▶ [What the task asks] Reproduce the sky-background text word for word, everything from "4. Convolution Filters" down to "convolution is done.".

▶ [Source]
......

Generally a mode is considered the best estimate to use for the central value <I> of the sky distribution. But it is unclear how to best estimate the mode without an infinite number of pixels. One could do something like fit a parabola to the histogram peak. But instead we use the empirical relation for a skewed distribution between the mean, mode, and median; <I>=mean-3*(mean-median). The mean is the weighted centroid and the median is obtained numerically from the histogram using linear interpolation to get a subbin value.
The <S> values are obtained from the absolute mean residual of the unweighted histogram about the previously derived central value <I> of the histogram. The conversion to a standard deviation is made by computing the ratio between the standard deviation and mean absolute deviation of a Gaussian distribution. The standard value over the entire distribution cannot be used because the histogram is truncated. However, it is easy to numerically compute the ratio with the same truncation.
Once <I> and <S> are obtained in bin numbers it is converted to data values by using the mean and sigma of the input pixel values used to create the histogram.
The averages of the subblock <I> and <S> values which are not indeterminate in each block are computed. If any of the full blocks are indeterminate when all the subblocks have been eliminated as contaminated, values are obtained for them by interpolation from nearby blocks. The block values are then then linearly interpolated to get background values for every pixel in the input image.
Note that the background pixels used in the block algorithm before detection are derived by simple sigma clipping of the histogram values around the planar background. If an output map for either the mean values or the sigmas is specified then during the object detection stage the background and sigmas are updated using the detected sky pixels about the initial block sampled background. This is a more sensitive selection of sky pixels since convolution filtering can exclude pixels from faint objects and the wings of all objects. The new set of sky pixels are accumulated and used in the same way as described earlier.
4. Convolution Filters
In order to improve the detection of faint sources dominated by the background noise, the input data may be convolved to produce filtered values in which the noise has been suppressed. The threshold detection is then performed on the filtered data values.
The convolution detection filter is specified with the convolve parameter. There is only one convolution that can be specified and it applies to all input images in a list. If a null string ("") is specified then no convolution is performed. The task has been optimizations for this case to avoid treating this as a 1x1 convolution and to avoid extra memory allocations required when a convolution is done.

......

▶ [Items]
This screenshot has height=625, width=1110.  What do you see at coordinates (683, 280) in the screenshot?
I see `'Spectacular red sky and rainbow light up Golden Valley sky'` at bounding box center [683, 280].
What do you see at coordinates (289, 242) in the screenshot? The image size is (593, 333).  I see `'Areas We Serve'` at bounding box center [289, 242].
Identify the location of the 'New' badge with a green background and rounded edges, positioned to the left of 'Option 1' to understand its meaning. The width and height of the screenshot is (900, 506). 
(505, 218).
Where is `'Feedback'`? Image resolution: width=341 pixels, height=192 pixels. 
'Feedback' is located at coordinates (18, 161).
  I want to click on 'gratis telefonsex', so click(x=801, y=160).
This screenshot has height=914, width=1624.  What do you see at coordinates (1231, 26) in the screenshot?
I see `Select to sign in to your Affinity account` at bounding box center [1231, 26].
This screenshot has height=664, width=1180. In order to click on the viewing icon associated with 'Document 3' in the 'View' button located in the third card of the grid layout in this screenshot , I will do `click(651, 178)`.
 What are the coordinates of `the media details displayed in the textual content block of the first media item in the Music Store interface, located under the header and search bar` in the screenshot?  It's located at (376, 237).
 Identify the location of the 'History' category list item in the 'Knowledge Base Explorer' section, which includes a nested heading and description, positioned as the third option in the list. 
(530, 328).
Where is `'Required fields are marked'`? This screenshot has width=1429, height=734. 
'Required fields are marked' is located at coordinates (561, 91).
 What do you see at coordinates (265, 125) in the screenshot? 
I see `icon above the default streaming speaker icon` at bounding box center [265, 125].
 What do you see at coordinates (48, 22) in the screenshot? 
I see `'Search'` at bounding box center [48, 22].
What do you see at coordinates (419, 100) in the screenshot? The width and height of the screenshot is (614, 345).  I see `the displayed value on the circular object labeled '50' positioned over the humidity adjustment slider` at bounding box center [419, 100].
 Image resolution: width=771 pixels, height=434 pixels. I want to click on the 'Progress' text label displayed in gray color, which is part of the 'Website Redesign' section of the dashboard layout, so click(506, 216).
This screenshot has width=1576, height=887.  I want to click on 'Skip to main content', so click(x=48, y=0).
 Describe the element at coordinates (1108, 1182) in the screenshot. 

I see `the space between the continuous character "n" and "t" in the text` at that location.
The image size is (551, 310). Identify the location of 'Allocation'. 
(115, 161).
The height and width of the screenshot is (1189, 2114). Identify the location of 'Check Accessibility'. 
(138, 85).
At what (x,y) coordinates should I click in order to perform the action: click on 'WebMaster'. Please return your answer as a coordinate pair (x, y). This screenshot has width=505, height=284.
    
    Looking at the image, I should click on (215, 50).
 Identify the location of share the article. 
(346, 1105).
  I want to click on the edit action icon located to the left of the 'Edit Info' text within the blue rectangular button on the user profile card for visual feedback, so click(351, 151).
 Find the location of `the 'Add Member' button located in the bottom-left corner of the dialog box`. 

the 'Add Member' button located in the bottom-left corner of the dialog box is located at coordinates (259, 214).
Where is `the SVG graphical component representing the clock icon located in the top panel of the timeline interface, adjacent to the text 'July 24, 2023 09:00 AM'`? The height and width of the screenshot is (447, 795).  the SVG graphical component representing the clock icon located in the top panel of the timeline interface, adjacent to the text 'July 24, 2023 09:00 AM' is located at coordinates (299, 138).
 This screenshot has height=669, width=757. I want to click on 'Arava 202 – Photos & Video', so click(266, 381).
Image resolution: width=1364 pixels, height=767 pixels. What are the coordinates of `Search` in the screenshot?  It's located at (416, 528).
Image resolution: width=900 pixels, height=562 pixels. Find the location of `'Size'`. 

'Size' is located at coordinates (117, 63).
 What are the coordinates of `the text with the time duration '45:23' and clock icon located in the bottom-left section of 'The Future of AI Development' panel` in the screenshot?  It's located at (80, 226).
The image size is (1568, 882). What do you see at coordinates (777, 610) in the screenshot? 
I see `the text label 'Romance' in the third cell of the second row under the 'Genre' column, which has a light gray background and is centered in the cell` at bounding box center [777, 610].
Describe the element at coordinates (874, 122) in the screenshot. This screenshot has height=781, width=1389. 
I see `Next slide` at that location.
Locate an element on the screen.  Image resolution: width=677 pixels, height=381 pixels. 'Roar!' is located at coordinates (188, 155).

......

▶ [Result below]
4. Convolution Filters
In order to improve the detection of faint sources dominated by the background noise, the input data may be convolved to produce filtered values in which the noise has been suppressed. The threshold detection is then performed on the filtered data values.
The convolution detection filter is specified with the convolve parameter. There is only one convolution that can be specified and it applies to all input images in a list. If a null string ("") is specified then no convolution is performed. The task has been optimizations for this case to avoid treating this as a 1x1 convolution and to avoid extra memory allocations required when a convolution is done.